Problem to work on. Lines outside the range are not wanted. Give again exactly the lines between the line holding "The image size is (1389, 868)." and the line holding "Open the AWS notifications bell", inclusive, from the listing below.

Supplied entries.
++++++++++

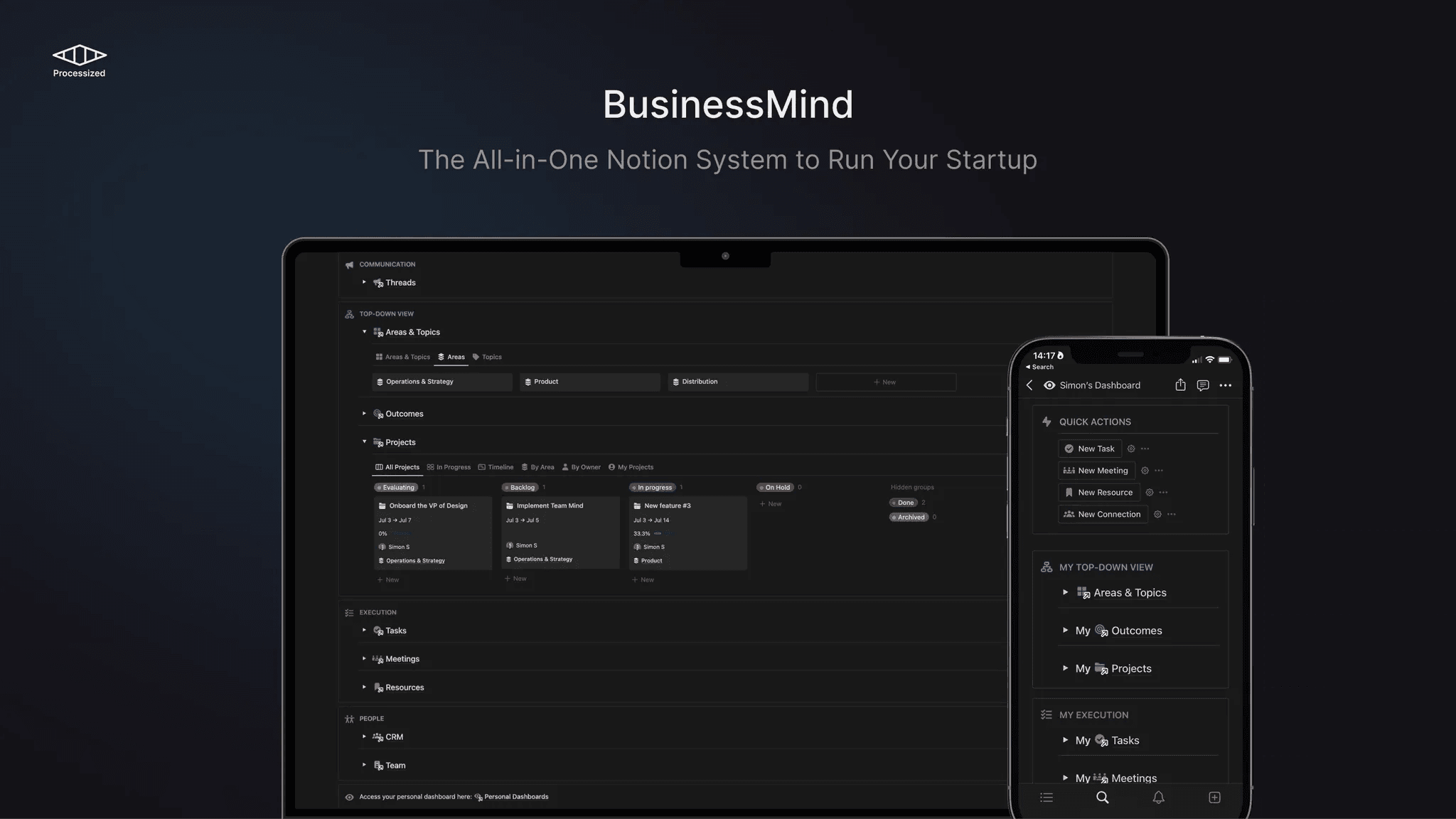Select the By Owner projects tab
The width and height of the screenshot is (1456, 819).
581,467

++++++++++

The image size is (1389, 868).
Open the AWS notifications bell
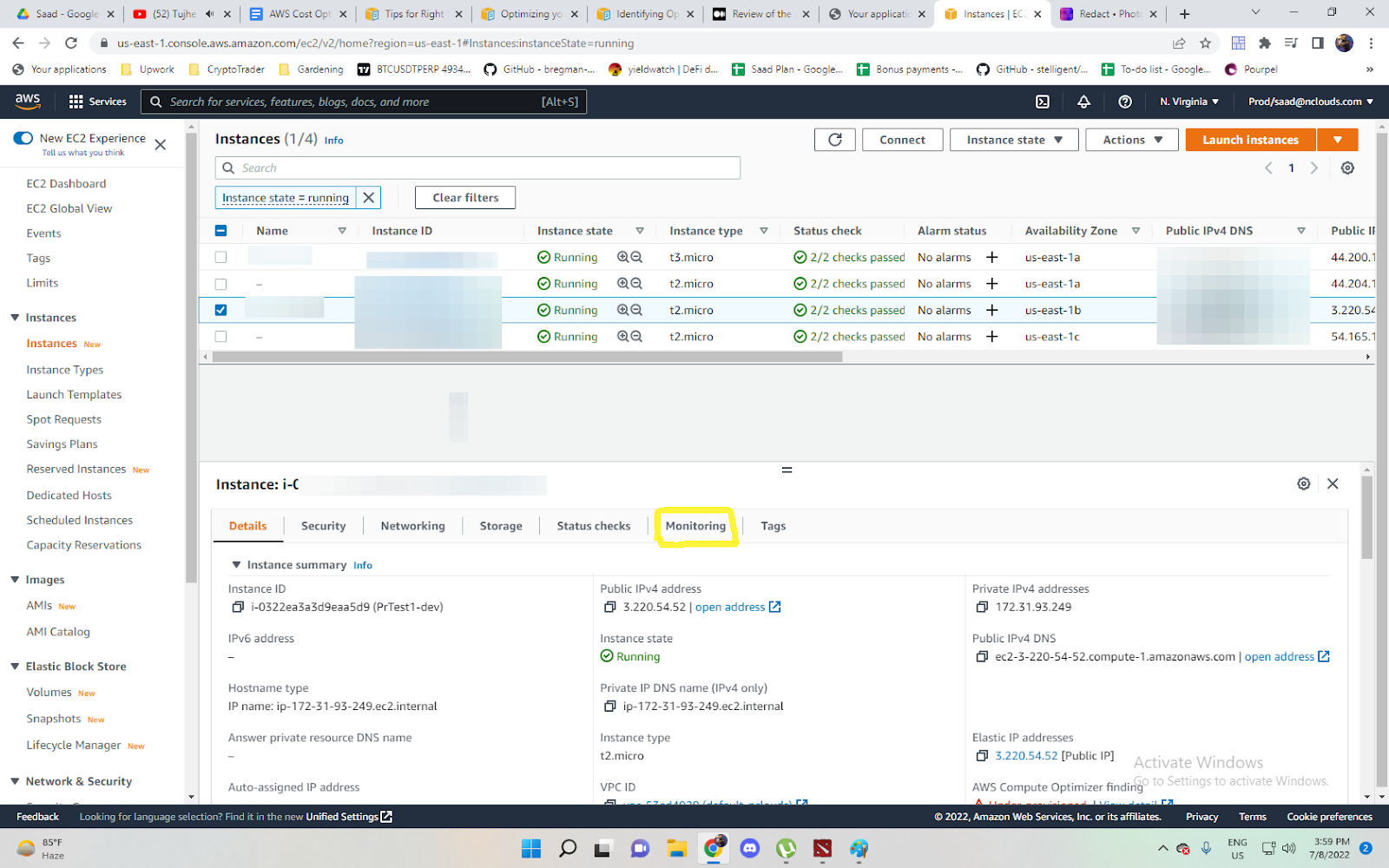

++++++++++

Answer for the task.
The image size is (1389, 868).
Open the AWS notifications bell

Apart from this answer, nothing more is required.